Net-SNMP Restarts Every Few Minutes

cct-ckatri

I'm having this really strange issue where Net-SNMP will restart every ~5 minutes, I do not see anything in the system logs about it exiting or the like, but if I monitor ps -o etime -p $(pgrep snmp) it restarts after ~5 minutes. I have 18 firewalls with SNMP and it happens consistently on like 3 of them.

It doesn't happen all of the time, but usually overnight it will restart then get stuck in the restart loop for a while.

pfSense 2.7.2
pfsense-pkg-net-snmp 0.1.5_11
net-snmp 5.9.1_4,1

cct-ckatri

It just started happening again after it being fine for a couple of hours, here is the syslog for the last couple of restarts

Apr 9 20:28:56 	snmpd 	74272 	nlist err: neither tcb nor _tcb found.
Apr 9 20:28:56 	snmpd 	73937 	nlist err: neither tcb nor _tcb found.
Apr 9 20:28:56 	snmpd 	73937 	nlist err: neither udb nor _udb found.
Apr 9 20:28:56 	snmpd 	74272 	nlist err: neither udb nor _udb found.
Apr 9 20:28:56 	snmpd 	74272 	Turning on AgentX master support.
Apr 9 20:28:56 	snmpd 	73937 	Turning on AgentX master support.
Apr 9 20:28:56 	snmpd 	73937 	Error opening specified endpoint "udp:redacted:161"
Apr 9 20:28:56 	snmpd 	73937 	Server Exiting with code 1
Apr 9 20:28:56 	snmpd 	74595 	NET-SNMP version 5.9.1
Apr 9 20:35:04 	snmpd 	22851 	nlist err: neither tcb nor _tcb found.
Apr 9 20:35:04 	snmpd 	23114 	nlist err: neither tcb nor _tcb found.
Apr 9 20:35:04 	snmpd 	22851 	nlist err: neither udb nor _udb found.
Apr 9 20:35:04 	snmpd 	23114 	nlist err: neither udb nor _udb found.
Apr 9 20:35:04 	snmpd 	22851 	Turning on AgentX master support.
Apr 9 20:35:04 	snmpd 	23114 	Turning on AgentX master support.
Apr 9 20:35:04 	snmpd 	23114 	Error opening specified endpoint "udp:redacted:161"
Apr 9 20:35:04 	snmpd 	23114 	Server Exiting with code 1
Apr 9 20:35:04 	snmpd 	23294 	NET-SNMP version 5.9.1
Apr 9 20:41:07 	snmpd 	47662 	nlist err: neither tcb nor _tcb found.
Apr 9 20:41:07 	snmpd 	47762 	nlist err: neither tcb nor _tcb found.
Apr 9 20:41:07 	snmpd 	47662 	nlist err: neither udb nor _udb found.
Apr 9 20:41:07 	snmpd 	47762 	nlist err: neither udb nor _udb found.
Apr 9 20:41:07 	snmpd 	47662 	Turning on AgentX master support.
Apr 9 20:41:07 	snmpd 	47762 	Turning on AgentX master support.
Apr 9 20:41:07 	snmpd 	47762 	Error opening specified endpoint "udp:redacted:161"
Apr 9 20:41:07 	snmpd 	47762 	Server Exiting with code 1
Apr 9 20:41:07 	snmpd 	51150 	NET-SNMP version 5.9.1

dennypage

@cct-ckatri do you have both net-snmp and bsnmp enabled?

cct-ckatri

@dennypage yes, bsnmp is setup to bind only to localhost, net-snmp is set to bind only on WAN, then I have proxy -v2c -c public 127.0.0.1:161 .1.3.6.1.4.1.12325 added to the advanced options in the net-snmp config.

I have this same exact setup on a bunch of pfSenses, but this issue only happens on like 3 of them.

cct-ckatri

Any ideas on this?
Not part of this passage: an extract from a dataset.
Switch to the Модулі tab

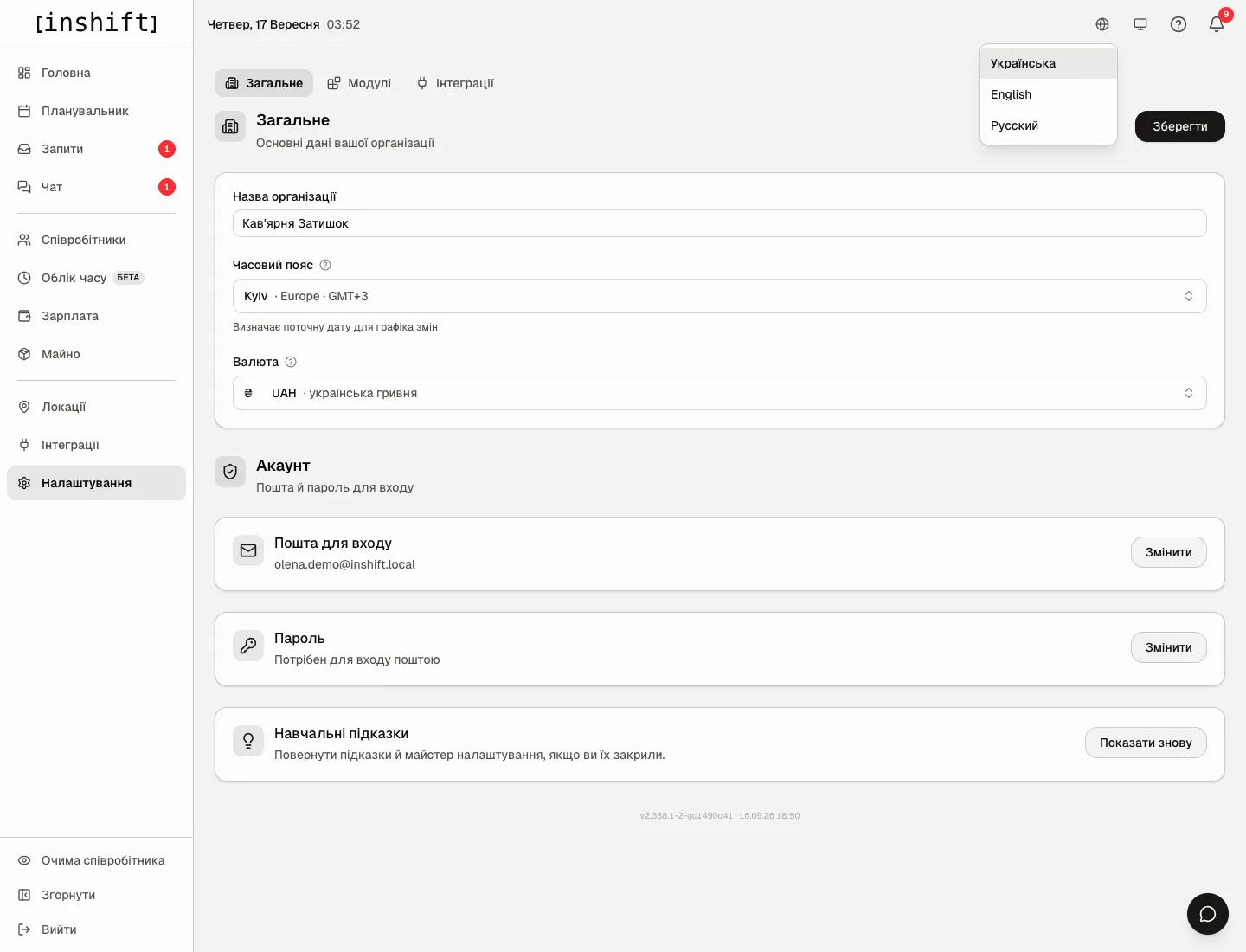[359, 83]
It makes monitoring very annoying since it cuts out so much.

dennypage

@cct-ckatri This was one of those "If you don't have anything good to say, then don't say anything" situations.

But since you asked, my recommendation is to disable one of the two conflicting SNMP implementations. I don't think it was ever intended that they both be active at the same time.

And FWIW, in my opinion binding an SNMP implementation to the WAN interface on a firewall is a Bad Idea.

Sorry.

cct-ckatri

Thanks, hopefully it's not crashing due to a conflict, cause it'll make the whole proxy thing worthless since it's not possible to get the pf MIB data from net-snmp and bsnmp doesn't support SNMPv3.

My firewall rules are setup so that only my zabbix server is able to access the SNMP server, so that's why I'm not too stressed about it being on the WAN.

Maybe I could try running a zabbix proxy on the firewall itself and just having bsnmp bound to localhost... I might have to give that a shot.

dennypage

@cct-ckatri said in Net-SNMP Restarts Every Few Minutes:

it's not possible to get the pf MIB data from net-snmp and bsnmp doesn't support SNMPv3.

You could also extend net-snmp. It's likely that whatever data you are looking for is available via command line tools.

cct-ckatri

I figured it out . My firewalls had an old unused OpenVPN client connection on it that was unstable and every time it reconnected, it got a new IP address causing pfsense to restart all packages, and since it took down SNMP, we wouldn't get alerted about the interface going down either...
So this issue is solved now